- [Assignment]: In the material below, how many lines include the string "dimensions"? Answer with the number and nothing else.

- [Exercise input]:
##########

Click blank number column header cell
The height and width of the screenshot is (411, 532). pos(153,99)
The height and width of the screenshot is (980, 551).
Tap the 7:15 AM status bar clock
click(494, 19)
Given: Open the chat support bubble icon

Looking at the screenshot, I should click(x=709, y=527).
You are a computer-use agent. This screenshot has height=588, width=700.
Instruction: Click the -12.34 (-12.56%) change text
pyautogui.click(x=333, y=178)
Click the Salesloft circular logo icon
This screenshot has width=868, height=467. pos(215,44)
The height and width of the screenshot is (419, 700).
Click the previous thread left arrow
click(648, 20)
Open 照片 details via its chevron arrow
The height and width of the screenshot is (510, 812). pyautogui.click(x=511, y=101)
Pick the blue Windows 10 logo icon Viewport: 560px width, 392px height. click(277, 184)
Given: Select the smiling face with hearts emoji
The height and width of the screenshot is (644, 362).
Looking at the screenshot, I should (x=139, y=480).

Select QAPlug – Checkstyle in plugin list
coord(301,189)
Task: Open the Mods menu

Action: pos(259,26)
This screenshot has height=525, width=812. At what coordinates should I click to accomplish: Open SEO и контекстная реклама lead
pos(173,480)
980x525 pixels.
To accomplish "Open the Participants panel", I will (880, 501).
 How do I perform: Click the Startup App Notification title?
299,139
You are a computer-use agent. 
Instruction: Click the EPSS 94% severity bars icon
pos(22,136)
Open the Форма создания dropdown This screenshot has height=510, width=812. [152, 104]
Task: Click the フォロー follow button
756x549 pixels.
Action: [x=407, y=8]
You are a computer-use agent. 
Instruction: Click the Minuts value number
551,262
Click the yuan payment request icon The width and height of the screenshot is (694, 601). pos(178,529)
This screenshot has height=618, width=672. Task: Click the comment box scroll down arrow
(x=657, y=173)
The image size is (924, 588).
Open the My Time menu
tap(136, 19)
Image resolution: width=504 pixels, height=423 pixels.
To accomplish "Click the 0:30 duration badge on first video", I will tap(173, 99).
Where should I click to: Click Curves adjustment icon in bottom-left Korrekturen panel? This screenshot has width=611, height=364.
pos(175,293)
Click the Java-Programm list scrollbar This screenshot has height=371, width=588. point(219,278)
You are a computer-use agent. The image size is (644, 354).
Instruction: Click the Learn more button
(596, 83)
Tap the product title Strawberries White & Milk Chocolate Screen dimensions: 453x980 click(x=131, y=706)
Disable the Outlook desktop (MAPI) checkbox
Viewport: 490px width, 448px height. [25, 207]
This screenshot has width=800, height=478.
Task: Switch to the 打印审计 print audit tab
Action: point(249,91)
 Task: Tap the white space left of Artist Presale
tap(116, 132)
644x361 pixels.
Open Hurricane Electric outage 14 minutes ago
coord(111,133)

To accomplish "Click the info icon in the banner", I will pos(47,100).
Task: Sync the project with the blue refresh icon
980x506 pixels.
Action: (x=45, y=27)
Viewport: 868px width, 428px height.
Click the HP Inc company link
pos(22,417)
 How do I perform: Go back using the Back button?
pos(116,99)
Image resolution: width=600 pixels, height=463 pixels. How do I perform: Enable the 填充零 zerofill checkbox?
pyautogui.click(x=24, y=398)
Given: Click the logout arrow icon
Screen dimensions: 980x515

##########

- [Exercise solution]: 2